Tuesday, January 25, 2011

Treasured Heirlooms

As promised in the previous post, I'm excited about sharing the recipe for this dish which is totally a cele-veggie-bration of a few of my favorite flavors.  (think garlic, shallots, rosemary… ahhhhh je t'adore)

This is a dish that is just a combination of a bunch of delicious ingredients.  So, I can't really take any credit for the fact that the final product is the bombdiggity! (Thank you Urban Dictionary.com; "bombdiggity - a description of something that is better then excellent, great, good, amazing, et cetera.")

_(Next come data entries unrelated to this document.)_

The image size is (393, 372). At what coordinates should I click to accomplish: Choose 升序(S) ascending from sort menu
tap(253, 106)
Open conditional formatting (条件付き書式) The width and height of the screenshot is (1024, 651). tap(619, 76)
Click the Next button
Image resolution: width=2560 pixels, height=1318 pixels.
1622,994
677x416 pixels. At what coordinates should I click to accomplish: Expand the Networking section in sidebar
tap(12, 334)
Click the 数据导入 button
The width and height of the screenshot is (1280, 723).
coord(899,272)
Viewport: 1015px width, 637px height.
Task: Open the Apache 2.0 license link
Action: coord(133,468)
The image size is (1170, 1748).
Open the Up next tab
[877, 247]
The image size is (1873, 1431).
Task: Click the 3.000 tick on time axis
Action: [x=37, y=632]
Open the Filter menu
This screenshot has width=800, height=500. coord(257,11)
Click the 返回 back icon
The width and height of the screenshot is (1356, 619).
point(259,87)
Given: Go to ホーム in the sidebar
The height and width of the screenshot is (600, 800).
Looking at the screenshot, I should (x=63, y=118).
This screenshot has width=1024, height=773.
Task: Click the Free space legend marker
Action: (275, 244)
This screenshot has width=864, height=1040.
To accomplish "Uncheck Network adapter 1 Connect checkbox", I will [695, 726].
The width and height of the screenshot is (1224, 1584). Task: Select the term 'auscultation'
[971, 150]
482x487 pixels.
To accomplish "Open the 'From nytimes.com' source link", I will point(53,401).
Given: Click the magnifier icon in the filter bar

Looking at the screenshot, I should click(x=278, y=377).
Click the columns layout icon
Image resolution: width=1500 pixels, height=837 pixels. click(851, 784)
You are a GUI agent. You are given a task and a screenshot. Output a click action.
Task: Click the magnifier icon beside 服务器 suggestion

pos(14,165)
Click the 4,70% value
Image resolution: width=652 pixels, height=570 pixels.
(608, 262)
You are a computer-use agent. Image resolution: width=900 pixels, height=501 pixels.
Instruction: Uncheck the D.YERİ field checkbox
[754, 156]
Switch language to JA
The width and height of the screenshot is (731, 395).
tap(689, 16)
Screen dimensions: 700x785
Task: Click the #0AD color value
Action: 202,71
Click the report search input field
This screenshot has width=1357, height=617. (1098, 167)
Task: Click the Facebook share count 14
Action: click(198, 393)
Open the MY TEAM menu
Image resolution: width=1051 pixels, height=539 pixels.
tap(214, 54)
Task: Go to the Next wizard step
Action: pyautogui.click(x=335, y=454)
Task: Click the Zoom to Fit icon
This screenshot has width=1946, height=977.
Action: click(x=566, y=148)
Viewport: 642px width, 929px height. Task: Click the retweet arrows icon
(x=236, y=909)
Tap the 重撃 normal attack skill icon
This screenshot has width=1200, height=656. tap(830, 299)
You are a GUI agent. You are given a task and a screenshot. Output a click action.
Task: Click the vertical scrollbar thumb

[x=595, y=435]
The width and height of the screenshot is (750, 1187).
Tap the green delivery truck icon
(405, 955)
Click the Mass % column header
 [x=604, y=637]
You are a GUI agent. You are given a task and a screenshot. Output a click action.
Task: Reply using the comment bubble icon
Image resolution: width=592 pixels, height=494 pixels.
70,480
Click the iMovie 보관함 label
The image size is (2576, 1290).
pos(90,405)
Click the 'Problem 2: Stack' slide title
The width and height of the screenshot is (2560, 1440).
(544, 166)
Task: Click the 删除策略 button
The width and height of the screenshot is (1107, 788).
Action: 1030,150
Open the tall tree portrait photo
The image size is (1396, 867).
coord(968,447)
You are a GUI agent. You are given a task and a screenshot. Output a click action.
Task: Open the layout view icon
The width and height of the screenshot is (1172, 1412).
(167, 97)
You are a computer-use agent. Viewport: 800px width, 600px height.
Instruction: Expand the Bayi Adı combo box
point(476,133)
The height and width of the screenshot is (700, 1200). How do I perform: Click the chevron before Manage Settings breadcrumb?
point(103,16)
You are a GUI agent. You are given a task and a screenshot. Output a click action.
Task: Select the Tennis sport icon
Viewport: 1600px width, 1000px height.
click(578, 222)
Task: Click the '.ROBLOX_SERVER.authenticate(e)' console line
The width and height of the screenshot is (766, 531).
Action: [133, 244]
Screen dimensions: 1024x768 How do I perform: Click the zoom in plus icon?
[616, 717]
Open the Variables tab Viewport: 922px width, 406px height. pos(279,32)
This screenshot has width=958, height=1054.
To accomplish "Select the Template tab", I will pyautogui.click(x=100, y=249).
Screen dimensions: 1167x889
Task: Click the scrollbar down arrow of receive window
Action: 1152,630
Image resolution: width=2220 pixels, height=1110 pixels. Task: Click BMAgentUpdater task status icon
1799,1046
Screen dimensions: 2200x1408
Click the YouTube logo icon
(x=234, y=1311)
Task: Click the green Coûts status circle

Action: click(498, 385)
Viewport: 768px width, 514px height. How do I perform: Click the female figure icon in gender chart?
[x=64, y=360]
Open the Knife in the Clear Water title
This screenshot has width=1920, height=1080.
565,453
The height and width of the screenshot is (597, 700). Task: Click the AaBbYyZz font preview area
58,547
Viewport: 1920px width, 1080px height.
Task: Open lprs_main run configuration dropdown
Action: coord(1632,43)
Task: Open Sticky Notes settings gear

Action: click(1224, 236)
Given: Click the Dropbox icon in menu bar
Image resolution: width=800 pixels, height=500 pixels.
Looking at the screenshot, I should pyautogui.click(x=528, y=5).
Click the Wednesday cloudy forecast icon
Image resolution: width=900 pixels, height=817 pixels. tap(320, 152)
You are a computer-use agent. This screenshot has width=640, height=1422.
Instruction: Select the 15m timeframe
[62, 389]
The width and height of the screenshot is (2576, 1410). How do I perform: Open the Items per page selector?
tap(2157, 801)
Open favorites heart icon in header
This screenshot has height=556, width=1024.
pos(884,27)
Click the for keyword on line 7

This dish combines:  heirloom tomatoes, shallots, garlic, green beans, fresh cilantro and rosemary, squash, zucchini, crushed black pepper, and a little bit of olive oil.  As the vegetables bake, all the flavors begin to mingle into a cornucopia of aroma and taste that is sincerely sensational.

- 6 heirloom tomatoes of various shapes, colors, and size
- 6 medium shallots
- handfull of green beans
- 6 garlic cloves
- about 3/4 c. each of fresh cilantro and rosemary
- medium squash
- medium zucchini
- crushed black pepper
- olive oil cooking spray

- 9 x 13" baking dish
- cutting board & knife

Preparation:  Start by coating bottom of baking dish with olive oil cooking spray.  Rinse and dice tomatoes into 6-8 wedges each, depending on the size of the tomato.  Peel and chop shallots into about 1/4 to 1/2 inch chunks.  Mince garlic cloves.  Rinse and snip tips of green beans, then cut into bite size pieces.  Chop up cilantro and rosemary (once removed from the stick).  Cut zucchini and squash into bite size pieces.  Combine all ingredients in baking dish, spray with olive oil, and sprinkle with fresh crushed, black pepper.  Bake on 350 for 45 minutes to an hour.  Veggies are done when they are tender but still retain a little crunch.  When you remove the dish, as you stir the vegetables to help combine all the cooked-down ingredients, you should have a generous amount of liquid.  That is good stuff!

Okay.  You see how the vegetables still retain their shape?  They are firm enough so that you still hear a nice "Crunch, Crunch, Crunch" between your ears when enjoying the dish; they're tender but none of the vegetables should be mush.

I did not eat that sprig/chunk of rosemary by the way… I just thought it would look pretty in the picture.  This photo was taken about a day after I baked it so, the flavors had even more time to soak each other up.  This is one of those dishes that, as he's eating it, my husband always lets out an affirmation of approval, usually in the form of an, "Uh… SO good…"  
Man approved veggies?  Check!

Try this recipe, minus the green beans, as a soup.  Once the dish has finished baking, empty all contents (juices, seasonings, veggies… the whole shebang) into a blender and purée until it reaches desired consistency.  I think it makes a pretty yummy soup whether you leave it a little chunky or blend it until it's pretty much smooth.  Served hot or cold, this one is a tasty treat.